*** DATASET RECORDS Section Begins ***
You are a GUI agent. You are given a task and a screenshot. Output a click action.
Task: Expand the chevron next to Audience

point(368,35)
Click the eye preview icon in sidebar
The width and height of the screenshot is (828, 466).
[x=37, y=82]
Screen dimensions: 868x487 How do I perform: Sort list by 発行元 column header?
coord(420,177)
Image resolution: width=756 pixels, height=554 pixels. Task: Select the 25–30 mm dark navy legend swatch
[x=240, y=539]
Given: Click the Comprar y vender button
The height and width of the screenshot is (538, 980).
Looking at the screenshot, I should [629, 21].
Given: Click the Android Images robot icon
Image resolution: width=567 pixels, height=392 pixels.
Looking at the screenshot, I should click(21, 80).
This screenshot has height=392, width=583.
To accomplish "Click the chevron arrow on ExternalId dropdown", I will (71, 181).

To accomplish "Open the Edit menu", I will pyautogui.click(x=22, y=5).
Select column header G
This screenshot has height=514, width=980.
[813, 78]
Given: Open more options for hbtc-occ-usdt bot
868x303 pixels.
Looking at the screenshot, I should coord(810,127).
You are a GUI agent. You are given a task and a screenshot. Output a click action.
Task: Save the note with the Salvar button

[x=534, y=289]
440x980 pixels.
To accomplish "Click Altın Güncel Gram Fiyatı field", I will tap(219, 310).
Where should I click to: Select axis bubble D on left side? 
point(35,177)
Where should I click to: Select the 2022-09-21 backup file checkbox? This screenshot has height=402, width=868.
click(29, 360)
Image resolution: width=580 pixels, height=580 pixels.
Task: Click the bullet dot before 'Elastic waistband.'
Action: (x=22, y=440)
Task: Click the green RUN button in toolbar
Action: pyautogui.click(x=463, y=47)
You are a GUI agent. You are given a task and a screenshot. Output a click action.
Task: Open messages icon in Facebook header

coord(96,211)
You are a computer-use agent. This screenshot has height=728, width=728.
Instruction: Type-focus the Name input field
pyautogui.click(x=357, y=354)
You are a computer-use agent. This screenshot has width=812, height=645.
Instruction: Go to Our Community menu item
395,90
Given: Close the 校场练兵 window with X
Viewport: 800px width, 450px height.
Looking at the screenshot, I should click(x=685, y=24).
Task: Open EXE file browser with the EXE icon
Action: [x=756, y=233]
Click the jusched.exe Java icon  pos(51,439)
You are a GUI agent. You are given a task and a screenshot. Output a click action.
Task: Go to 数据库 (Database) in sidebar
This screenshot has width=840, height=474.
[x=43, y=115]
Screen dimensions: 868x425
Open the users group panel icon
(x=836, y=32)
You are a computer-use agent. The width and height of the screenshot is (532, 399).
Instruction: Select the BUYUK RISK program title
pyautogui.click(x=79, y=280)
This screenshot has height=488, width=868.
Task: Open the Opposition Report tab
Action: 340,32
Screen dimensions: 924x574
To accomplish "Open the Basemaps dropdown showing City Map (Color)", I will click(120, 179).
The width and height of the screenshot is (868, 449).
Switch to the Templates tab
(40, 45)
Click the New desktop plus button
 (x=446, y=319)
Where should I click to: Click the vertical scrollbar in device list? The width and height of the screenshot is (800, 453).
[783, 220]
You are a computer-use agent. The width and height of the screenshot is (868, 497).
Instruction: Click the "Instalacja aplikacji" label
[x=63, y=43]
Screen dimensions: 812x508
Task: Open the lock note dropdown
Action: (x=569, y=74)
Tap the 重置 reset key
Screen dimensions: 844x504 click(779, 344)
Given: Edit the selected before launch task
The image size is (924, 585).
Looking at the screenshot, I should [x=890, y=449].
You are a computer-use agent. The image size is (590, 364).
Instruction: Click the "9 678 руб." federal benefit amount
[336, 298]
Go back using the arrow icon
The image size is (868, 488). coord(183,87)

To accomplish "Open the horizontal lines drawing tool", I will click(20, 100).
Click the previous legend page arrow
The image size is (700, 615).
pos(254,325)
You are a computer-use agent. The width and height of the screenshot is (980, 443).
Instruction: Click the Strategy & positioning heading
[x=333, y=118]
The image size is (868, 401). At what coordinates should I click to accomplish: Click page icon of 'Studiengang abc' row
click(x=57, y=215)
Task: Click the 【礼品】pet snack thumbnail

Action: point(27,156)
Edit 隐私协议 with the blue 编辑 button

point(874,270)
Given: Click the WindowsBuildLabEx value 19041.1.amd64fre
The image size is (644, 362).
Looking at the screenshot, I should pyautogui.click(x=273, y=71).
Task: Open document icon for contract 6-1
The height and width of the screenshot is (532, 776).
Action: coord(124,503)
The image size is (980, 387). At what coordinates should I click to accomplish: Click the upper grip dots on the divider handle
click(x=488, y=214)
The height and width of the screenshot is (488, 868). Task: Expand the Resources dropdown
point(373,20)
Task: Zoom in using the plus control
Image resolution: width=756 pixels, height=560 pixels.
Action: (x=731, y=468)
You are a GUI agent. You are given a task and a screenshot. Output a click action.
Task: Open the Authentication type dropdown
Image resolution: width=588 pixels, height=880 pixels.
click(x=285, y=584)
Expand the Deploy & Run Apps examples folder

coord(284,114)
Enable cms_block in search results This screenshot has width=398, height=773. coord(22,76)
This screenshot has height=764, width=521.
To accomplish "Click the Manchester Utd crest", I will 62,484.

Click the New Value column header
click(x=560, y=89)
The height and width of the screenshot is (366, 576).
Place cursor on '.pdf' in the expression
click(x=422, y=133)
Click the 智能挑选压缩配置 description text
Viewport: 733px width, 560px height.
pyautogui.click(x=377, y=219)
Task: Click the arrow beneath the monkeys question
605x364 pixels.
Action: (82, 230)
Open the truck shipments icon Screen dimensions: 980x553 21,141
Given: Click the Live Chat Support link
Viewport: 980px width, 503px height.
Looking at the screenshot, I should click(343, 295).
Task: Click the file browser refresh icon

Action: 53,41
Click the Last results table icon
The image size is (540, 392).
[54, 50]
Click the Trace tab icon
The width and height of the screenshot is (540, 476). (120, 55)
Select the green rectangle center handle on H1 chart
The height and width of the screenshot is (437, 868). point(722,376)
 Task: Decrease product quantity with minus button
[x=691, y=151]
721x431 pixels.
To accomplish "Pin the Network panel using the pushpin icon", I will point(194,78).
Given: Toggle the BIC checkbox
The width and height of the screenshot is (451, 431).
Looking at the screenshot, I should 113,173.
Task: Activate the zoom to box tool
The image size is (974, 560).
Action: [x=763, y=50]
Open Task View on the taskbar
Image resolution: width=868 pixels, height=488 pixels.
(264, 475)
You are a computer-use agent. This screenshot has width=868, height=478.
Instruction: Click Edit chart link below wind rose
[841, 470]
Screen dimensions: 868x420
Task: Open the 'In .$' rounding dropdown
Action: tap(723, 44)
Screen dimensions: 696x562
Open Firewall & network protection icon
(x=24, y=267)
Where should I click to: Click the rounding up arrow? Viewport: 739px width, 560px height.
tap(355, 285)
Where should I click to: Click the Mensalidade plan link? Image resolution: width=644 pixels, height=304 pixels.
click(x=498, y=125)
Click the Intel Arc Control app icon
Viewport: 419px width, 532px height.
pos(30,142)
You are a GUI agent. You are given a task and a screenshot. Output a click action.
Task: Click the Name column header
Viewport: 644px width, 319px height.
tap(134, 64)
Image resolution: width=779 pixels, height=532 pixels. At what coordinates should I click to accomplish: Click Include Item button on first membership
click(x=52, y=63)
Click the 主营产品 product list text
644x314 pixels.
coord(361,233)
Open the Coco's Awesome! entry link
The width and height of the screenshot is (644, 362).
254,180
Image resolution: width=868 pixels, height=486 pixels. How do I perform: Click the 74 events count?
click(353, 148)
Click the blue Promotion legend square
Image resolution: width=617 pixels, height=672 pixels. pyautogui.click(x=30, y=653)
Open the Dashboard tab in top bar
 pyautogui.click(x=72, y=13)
*** DATASET RECORDS Section Ends ***
-- WHAT THIS TASK INVOLVES --
Print out all of the records above, word for word.

-- RESPONSE TO THE TASK --
You are a GUI agent. You are given a task and a screenshot. Output a click action.
Task: Expand the chevron next to Audience

point(368,35)
Click the eye preview icon in sidebar
The width and height of the screenshot is (828, 466).
[x=37, y=82]
Screen dimensions: 868x487 How do I perform: Sort list by 発行元 column header?
coord(420,177)
Image resolution: width=756 pixels, height=554 pixels. Task: Select the 25–30 mm dark navy legend swatch
[x=240, y=539]
Given: Click the Comprar y vender button
The height and width of the screenshot is (538, 980).
Looking at the screenshot, I should [629, 21].
Given: Click the Android Images robot icon
Image resolution: width=567 pixels, height=392 pixels.
Looking at the screenshot, I should click(21, 80).
This screenshot has height=392, width=583.
To accomplish "Click the chevron arrow on ExternalId dropdown", I will (71, 181).

To accomplish "Open the Edit menu", I will pyautogui.click(x=22, y=5).
Select column header G
This screenshot has height=514, width=980.
[813, 78]
Given: Open more options for hbtc-occ-usdt bot
868x303 pixels.
Looking at the screenshot, I should coord(810,127).
You are a GUI agent. You are given a task and a screenshot. Output a click action.
Task: Save the note with the Salvar button

[x=534, y=289]
440x980 pixels.
To accomplish "Click Altın Güncel Gram Fiyatı field", I will tap(219, 310).
Where should I click to: Select axis bubble D on left side? 
point(35,177)
Where should I click to: Select the 2022-09-21 backup file checkbox? This screenshot has height=402, width=868.
click(29, 360)
Image resolution: width=580 pixels, height=580 pixels.
Task: Click the bullet dot before 'Elastic waistband.'
Action: (x=22, y=440)
Task: Click the green RUN button in toolbar
Action: pyautogui.click(x=463, y=47)
You are a GUI agent. You are given a task and a screenshot. Output a click action.
Task: Open messages icon in Facebook header

coord(96,211)
You are a computer-use agent. This screenshot has height=728, width=728.
Instruction: Type-focus the Name input field
pyautogui.click(x=357, y=354)
You are a computer-use agent. This screenshot has width=812, height=645.
Instruction: Go to Our Community menu item
395,90
Given: Close the 校场练兵 window with X
Viewport: 800px width, 450px height.
Looking at the screenshot, I should click(x=685, y=24).
Task: Open EXE file browser with the EXE icon
Action: [x=756, y=233]
Click the jusched.exe Java icon  pos(51,439)
You are a GUI agent. You are given a task and a screenshot. Output a click action.
Task: Go to 数据库 (Database) in sidebar
This screenshot has width=840, height=474.
[x=43, y=115]
Screen dimensions: 868x425
Open the users group panel icon
(x=836, y=32)
You are a computer-use agent. The width and height of the screenshot is (532, 399).
Instruction: Select the BUYUK RISK program title
pyautogui.click(x=79, y=280)
This screenshot has height=488, width=868.
Task: Open the Opposition Report tab
Action: 340,32
Screen dimensions: 924x574
To accomplish "Open the Basemaps dropdown showing City Map (Color)", I will click(120, 179).
The width and height of the screenshot is (868, 449).
Switch to the Templates tab
(40, 45)
Click the New desktop plus button
 (x=446, y=319)
Where should I click to: Click the vertical scrollbar in device list? The width and height of the screenshot is (800, 453).
[783, 220]
You are a computer-use agent. The width and height of the screenshot is (868, 497).
Instruction: Click the "Instalacja aplikacji" label
[x=63, y=43]
Screen dimensions: 812x508
Task: Open the lock note dropdown
Action: (x=569, y=74)
Tap the 重置 reset key
Screen dimensions: 844x504 click(779, 344)
Given: Edit the selected before launch task
The image size is (924, 585).
Looking at the screenshot, I should [x=890, y=449].
You are a computer-use agent. The image size is (590, 364).
Instruction: Click the "9 678 руб." federal benefit amount
[336, 298]
Go back using the arrow icon
The image size is (868, 488). coord(183,87)

To accomplish "Open the horizontal lines drawing tool", I will click(20, 100).
Click the previous legend page arrow
The image size is (700, 615).
pos(254,325)
You are a computer-use agent. The width and height of the screenshot is (980, 443).
Instruction: Click the Strategy & positioning heading
[x=333, y=118]
The image size is (868, 401). At what coordinates should I click to accomplish: Click page icon of 'Studiengang abc' row
click(x=57, y=215)
Task: Click the 【礼品】pet snack thumbnail

Action: point(27,156)
Edit 隐私协议 with the blue 编辑 button

point(874,270)
Given: Click the WindowsBuildLabEx value 19041.1.amd64fre
The image size is (644, 362).
Looking at the screenshot, I should pyautogui.click(x=273, y=71).
Task: Open document icon for contract 6-1
The height and width of the screenshot is (532, 776).
Action: coord(124,503)
The image size is (980, 387). At what coordinates should I click to accomplish: Click the upper grip dots on the divider handle
click(x=488, y=214)
The height and width of the screenshot is (488, 868). Task: Expand the Resources dropdown
point(373,20)
Task: Zoom in using the plus control
Image resolution: width=756 pixels, height=560 pixels.
Action: (x=731, y=468)
You are a GUI agent. You are given a task and a screenshot. Output a click action.
Task: Open the Authentication type dropdown
Image resolution: width=588 pixels, height=880 pixels.
click(x=285, y=584)
Expand the Deploy & Run Apps examples folder

coord(284,114)
Enable cms_block in search results This screenshot has width=398, height=773. coord(22,76)
This screenshot has height=764, width=521.
To accomplish "Click the Manchester Utd crest", I will 62,484.

Click the New Value column header
click(x=560, y=89)
The height and width of the screenshot is (366, 576).
Place cursor on '.pdf' in the expression
click(x=422, y=133)
Click the 智能挑选压缩配置 description text
Viewport: 733px width, 560px height.
pyautogui.click(x=377, y=219)
Task: Click the arrow beneath the monkeys question
605x364 pixels.
Action: (82, 230)
Open the truck shipments icon Screen dimensions: 980x553 21,141
Given: Click the Live Chat Support link
Viewport: 980px width, 503px height.
Looking at the screenshot, I should click(343, 295).
Task: Click the file browser refresh icon

Action: 53,41
Click the Last results table icon
The image size is (540, 392).
[54, 50]
Click the Trace tab icon
The width and height of the screenshot is (540, 476). (120, 55)
Select the green rectangle center handle on H1 chart
The height and width of the screenshot is (437, 868). point(722,376)
 Task: Decrease product quantity with minus button
[x=691, y=151]
721x431 pixels.
To accomplish "Pin the Network panel using the pushpin icon", I will point(194,78).
Given: Toggle the BIC checkbox
The width and height of the screenshot is (451, 431).
Looking at the screenshot, I should 113,173.
Task: Activate the zoom to box tool
The image size is (974, 560).
Action: [x=763, y=50]
Open Task View on the taskbar
Image resolution: width=868 pixels, height=488 pixels.
(264, 475)
You are a computer-use agent. This screenshot has width=868, height=478.
Instruction: Click Edit chart link below wind rose
[841, 470]
Screen dimensions: 868x420
Task: Open the 'In .$' rounding dropdown
Action: tap(723, 44)
Screen dimensions: 696x562
Open Firewall & network protection icon
(x=24, y=267)
Where should I click to: Click the rounding up arrow? Viewport: 739px width, 560px height.
tap(355, 285)
Where should I click to: Click the Mensalidade plan link? Image resolution: width=644 pixels, height=304 pixels.
click(x=498, y=125)
Click the Intel Arc Control app icon
Viewport: 419px width, 532px height.
pos(30,142)
You are a GUI agent. You are given a task and a screenshot. Output a click action.
Task: Click the Name column header
Viewport: 644px width, 319px height.
tap(134, 64)
Image resolution: width=779 pixels, height=532 pixels. At what coordinates should I click to accomplish: Click Include Item button on first membership
click(x=52, y=63)
Click the 主营产品 product list text
644x314 pixels.
coord(361,233)
Open the Coco's Awesome! entry link
The width and height of the screenshot is (644, 362).
254,180
Image resolution: width=868 pixels, height=486 pixels. How do I perform: Click the 74 events count?
click(353, 148)
Click the blue Promotion legend square
Image resolution: width=617 pixels, height=672 pixels. pyautogui.click(x=30, y=653)
Open the Dashboard tab in top bar
 pyautogui.click(x=72, y=13)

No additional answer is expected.